Thus, in his later years, Kraepelin continued to develop and refine his ideas about psychiatric diagnoses, and his thinking had in many ways moved on from the dichotomous classification by the end of his life. However, it is not the goal of this article to consider Kraepelin's views in relation to modern nosological practice. A discussion of this sort, although of historical interest, is not of direct relevance. Unfortunately, the dichotomous, categorical view of the psychoses has been reified in the Diagnostic and Statistical Manual of Mental Disorders, Third Edition, formulation (and its consequent versions), and most of the genetic, and other, research into psychoses has been based solely on the “given” diagnostic categories of schizophrenia and bipolar disorder as the phenotypes, notwithstanding the fact that their validity has been challenged by emerging data from many fields of psychiatric research.4–6
In this article, we will first review the key pieces of evidence from genetic epidemiology that there is in fact a genetic overlap between the psychopathological entities that we currently refer to as bipolar disorder and schizophrenia. We will then review emerging evidence that the 2 diagnostic categories share specific susceptibility genes and that particular risk alleles may be associated with specific aspects of the phenotype.
Genetic Epidemiology
Family Studies
The great majority of family studies have shown increased risks for schizophrenia, schizoaffective disorder, and schizotypal personality disorder in the relatives of probands with schizophrenia.7 Family studies of bipolar disorder, on the other hand, have shown increased familial risks of bipolar disorder, schizoaffective disorder, and unipolar depression.8 In contrast, the majority of studies have failed to find a familial relationship between schizophrenia and bipolar disorder.9–14 Thus, the weight of evidence has traditionally been interpreted to support the view that schizophrenia and bipolar disorder largely breed true.

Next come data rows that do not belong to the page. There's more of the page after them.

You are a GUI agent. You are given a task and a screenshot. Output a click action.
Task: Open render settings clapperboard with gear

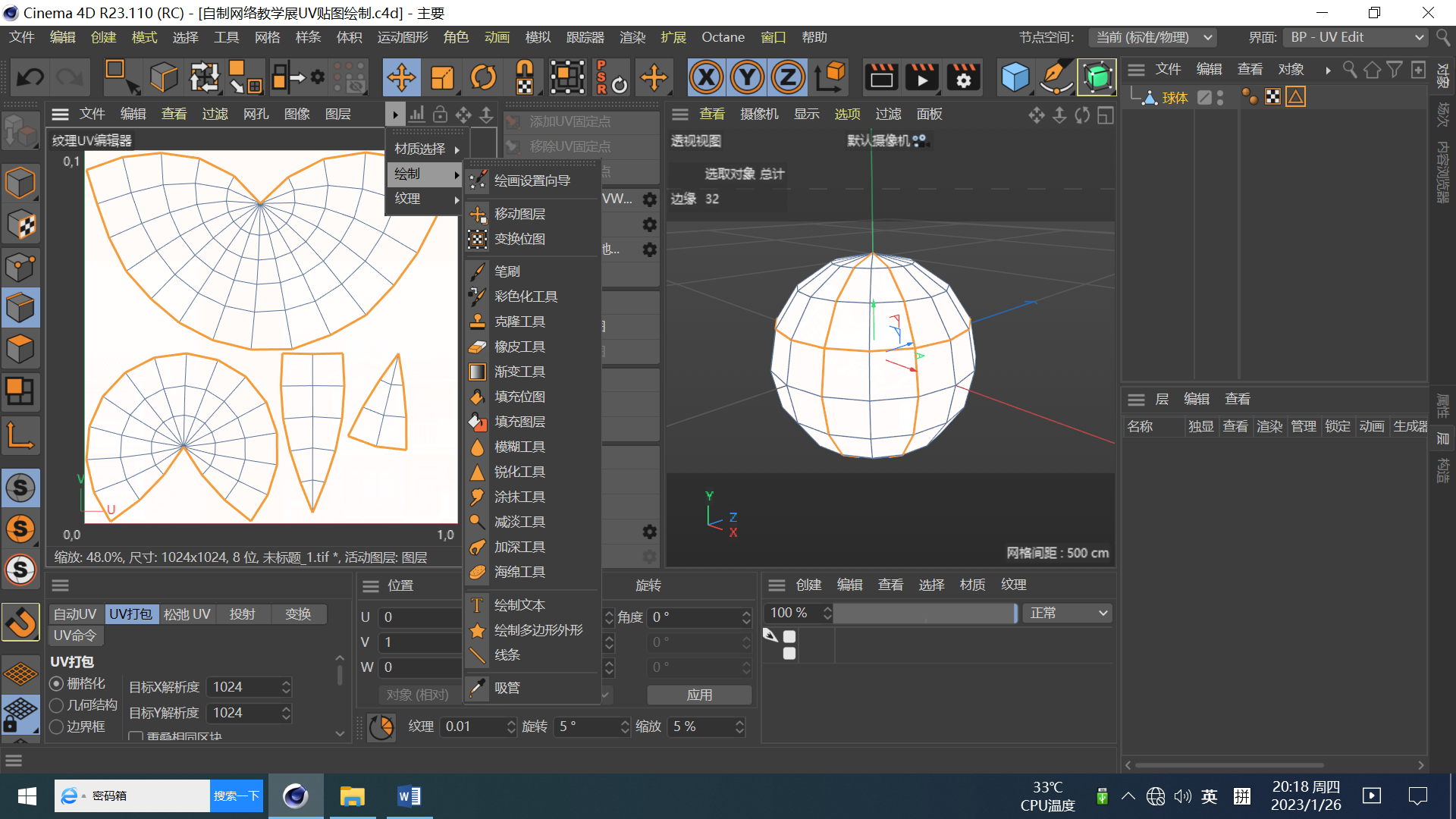click(x=963, y=77)
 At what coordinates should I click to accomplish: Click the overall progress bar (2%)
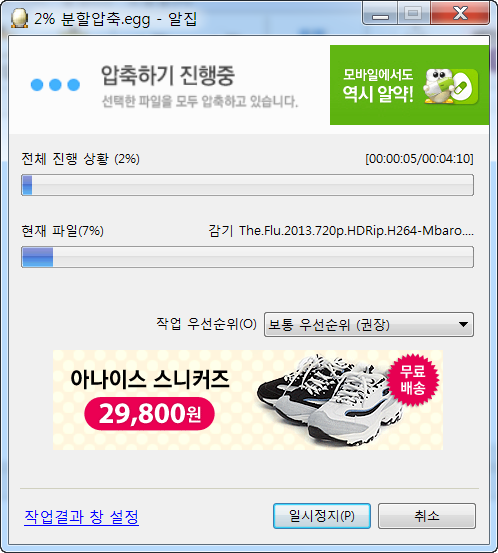pos(247,185)
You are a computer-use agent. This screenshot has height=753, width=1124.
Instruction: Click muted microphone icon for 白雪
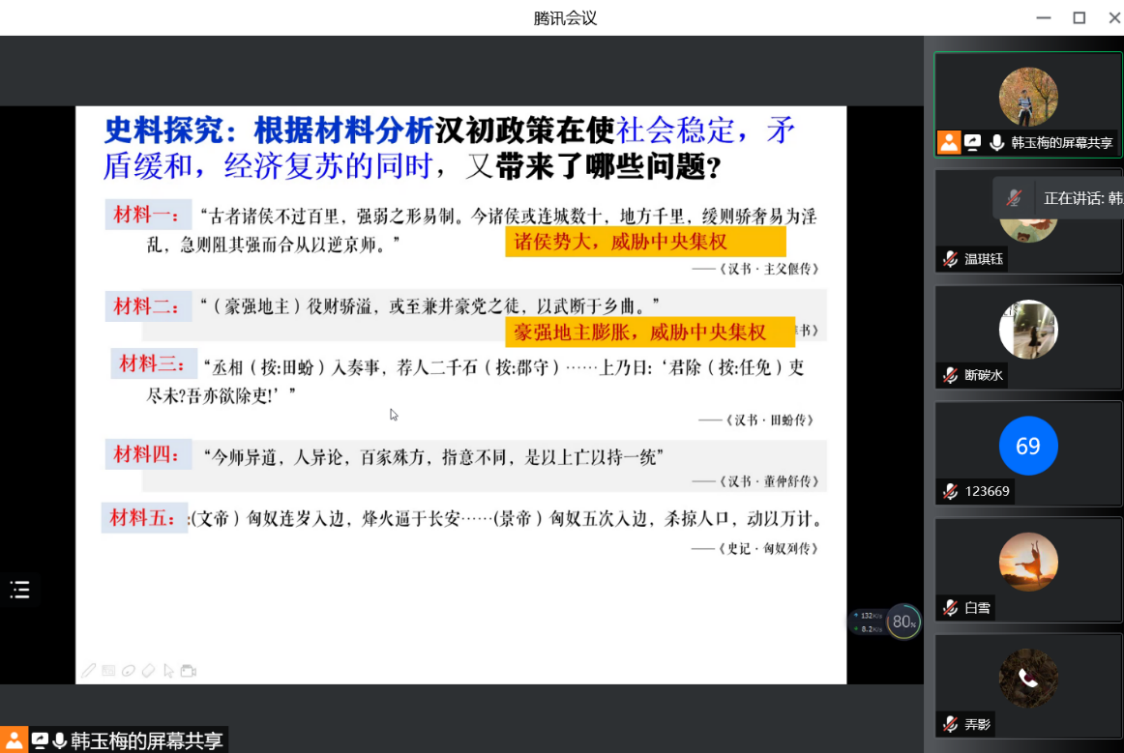click(x=949, y=607)
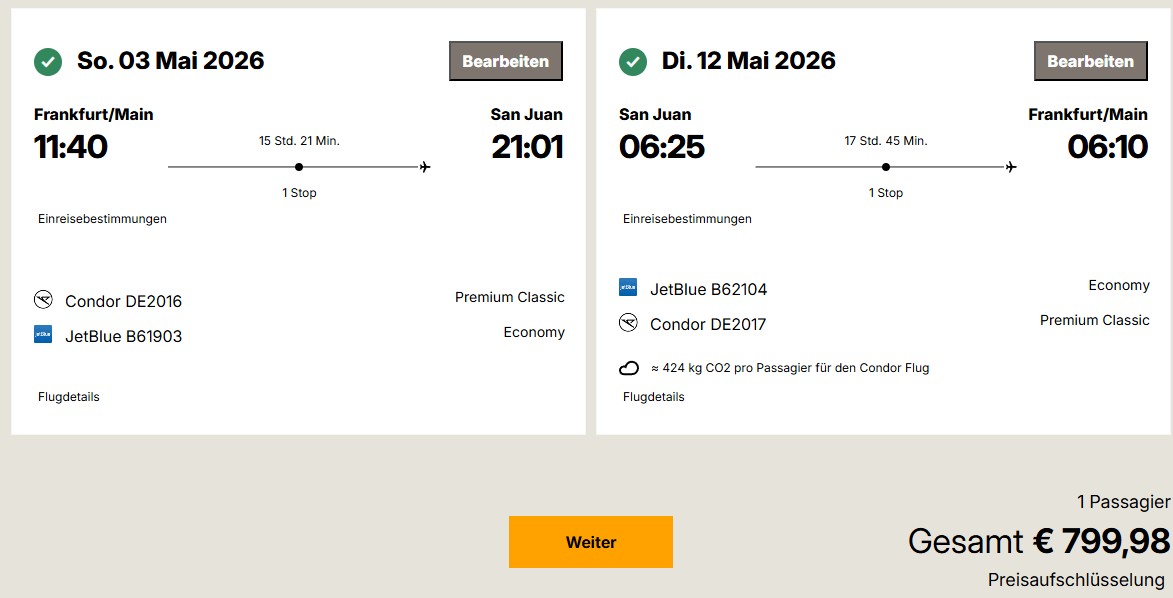Click the JetBlue logo next to B62104
Viewport: 1173px width, 598px height.
[x=628, y=288]
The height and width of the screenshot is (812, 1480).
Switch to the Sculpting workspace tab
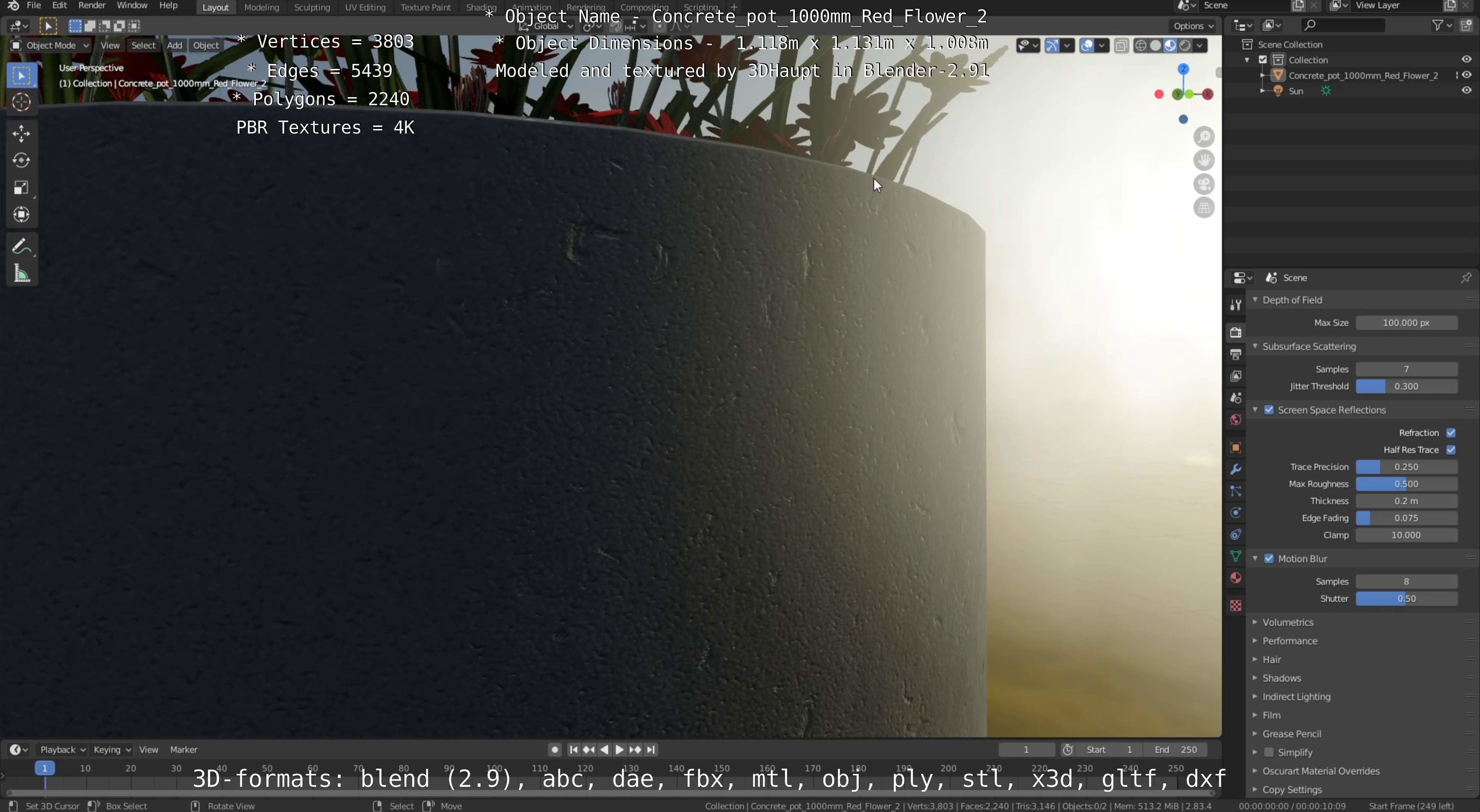312,7
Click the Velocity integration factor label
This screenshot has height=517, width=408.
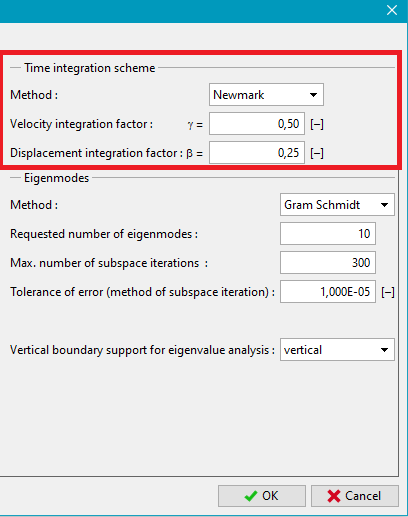point(81,124)
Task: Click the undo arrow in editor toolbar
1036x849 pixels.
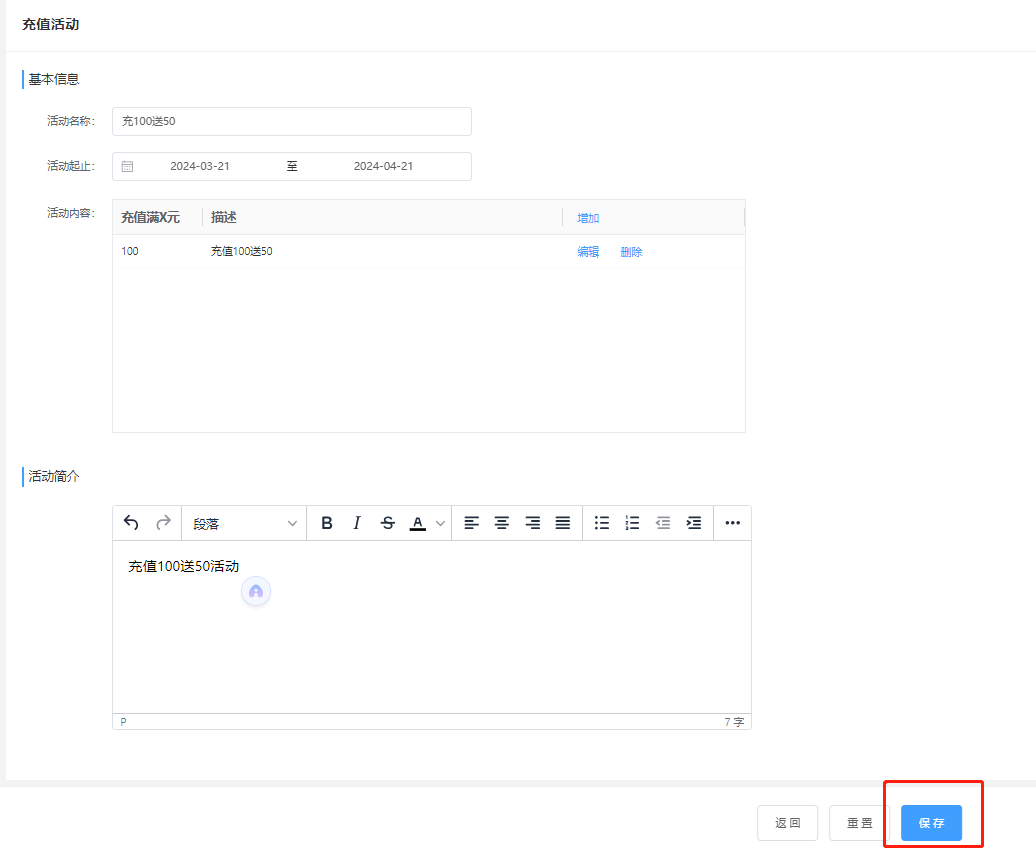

This conclusion has been challenged by family studies suggesting shared familial risk15,16 and by the observation that families exist in which some relatives have schizophrenia, some have bipolar disorder, and some have both psychosis and mood disorder.17 Moreover, the position of schizoaffective disorder has appeared somewhat anomalous in the context of a strict dichotomous view. Thus, schizoaffective disorder occurs at similarly increased rates both in families of probands with schizophrenia18 and in those of probands with bipolar disorder.19 Moreover, both schizophrenia and bipolar disorder have been shown to occur at increased rates in families of probands with schizoaffective disorder.19 This is supported by one of the largest family studies to date, which used the Swedish inpatient case register and obtained data on over 13 000 cases of schizophrenia and 5000 cases of bipolar disorder.20 The cross-disorder incidence ratios were robustly increased in siblings and half-siblings for both schizophrenia and bipolar disorder.
Twin Studies
Twin studies tend to be relatively small, given the difficulty in recruiting cases and the related arguments concerning their power can be made. In fact, the early, canonical twin study of Slater and Shields21 found that nearly as many of the co-twins of schizophrenic probands had affective disorder as had schizophrenia and that there were actually more parents with affective disorder than with schizophrenia. However, this, like other departures from the Kraepelinian model, was attributed to misdiagnosis.22 There have been few subsequent attempts to explore or challenge diagnostic boundaries using twin studies. An exception was the study by Farmer et al,23 who showed in a study of the first half of the Maudsley twin series that affective disorders, particularly those with mood-incongruent psychotic features, are genetically related to schizophrenia.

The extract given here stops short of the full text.